Repeat each of these records exactly.

**Exercise inputs:**
*** Begin section ***

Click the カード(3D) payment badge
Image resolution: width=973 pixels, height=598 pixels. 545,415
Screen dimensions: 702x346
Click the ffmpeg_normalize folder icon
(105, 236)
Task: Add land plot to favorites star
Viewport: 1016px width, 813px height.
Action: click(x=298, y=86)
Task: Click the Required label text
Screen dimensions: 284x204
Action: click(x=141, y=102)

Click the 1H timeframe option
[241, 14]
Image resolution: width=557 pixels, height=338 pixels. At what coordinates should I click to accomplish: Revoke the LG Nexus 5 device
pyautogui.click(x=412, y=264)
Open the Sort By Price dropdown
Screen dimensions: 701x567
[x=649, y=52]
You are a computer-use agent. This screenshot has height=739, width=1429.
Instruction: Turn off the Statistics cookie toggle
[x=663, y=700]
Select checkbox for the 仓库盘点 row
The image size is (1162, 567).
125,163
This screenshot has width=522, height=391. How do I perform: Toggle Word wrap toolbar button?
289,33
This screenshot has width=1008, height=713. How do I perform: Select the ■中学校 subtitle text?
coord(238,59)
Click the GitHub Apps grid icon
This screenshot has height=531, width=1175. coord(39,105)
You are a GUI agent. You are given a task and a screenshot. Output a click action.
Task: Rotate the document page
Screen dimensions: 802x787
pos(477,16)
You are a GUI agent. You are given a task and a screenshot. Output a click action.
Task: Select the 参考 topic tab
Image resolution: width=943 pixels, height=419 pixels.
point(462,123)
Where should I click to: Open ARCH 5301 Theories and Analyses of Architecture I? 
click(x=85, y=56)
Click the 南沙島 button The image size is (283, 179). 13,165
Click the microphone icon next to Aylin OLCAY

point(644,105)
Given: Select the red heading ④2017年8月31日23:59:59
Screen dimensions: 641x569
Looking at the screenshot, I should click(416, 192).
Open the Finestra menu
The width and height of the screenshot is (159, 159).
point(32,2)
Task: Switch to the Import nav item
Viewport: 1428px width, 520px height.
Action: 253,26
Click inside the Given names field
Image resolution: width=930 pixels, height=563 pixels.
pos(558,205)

*** End section ***

**Answer to the problem:**
Click the カード(3D) payment badge
Image resolution: width=973 pixels, height=598 pixels. 545,415
Screen dimensions: 702x346
Click the ffmpeg_normalize folder icon
(105, 236)
Task: Add land plot to favorites star
Viewport: 1016px width, 813px height.
Action: click(x=298, y=86)
Task: Click the Required label text
Screen dimensions: 284x204
Action: click(x=141, y=102)

Click the 1H timeframe option
[241, 14]
Image resolution: width=557 pixels, height=338 pixels. At what coordinates should I click to accomplish: Revoke the LG Nexus 5 device
pyautogui.click(x=412, y=264)
Open the Sort By Price dropdown
Screen dimensions: 701x567
[x=649, y=52]
You are a computer-use agent. This screenshot has height=739, width=1429.
Instruction: Turn off the Statistics cookie toggle
[x=663, y=700]
Select checkbox for the 仓库盘点 row
The image size is (1162, 567).
125,163
This screenshot has width=522, height=391. How do I perform: Toggle Word wrap toolbar button?
289,33
This screenshot has width=1008, height=713. How do I perform: Select the ■中学校 subtitle text?
coord(238,59)
Click the GitHub Apps grid icon
This screenshot has height=531, width=1175. coord(39,105)
You are a GUI agent. You are given a task and a screenshot. Output a click action.
Task: Rotate the document page
Screen dimensions: 802x787
pos(477,16)
You are a GUI agent. You are given a task and a screenshot. Output a click action.
Task: Select the 参考 topic tab
Image resolution: width=943 pixels, height=419 pixels.
point(462,123)
Where should I click to: Open ARCH 5301 Theories and Analyses of Architecture I? 
click(x=85, y=56)
Click the 南沙島 button The image size is (283, 179). 13,165
Click the microphone icon next to Aylin OLCAY

point(644,105)
Given: Select the red heading ④2017年8月31日23:59:59
Screen dimensions: 641x569
Looking at the screenshot, I should click(416, 192).
Open the Finestra menu
The width and height of the screenshot is (159, 159).
point(32,2)
Task: Switch to the Import nav item
Viewport: 1428px width, 520px height.
Action: 253,26
Click inside the Given names field
Image resolution: width=930 pixels, height=563 pixels.
pos(558,205)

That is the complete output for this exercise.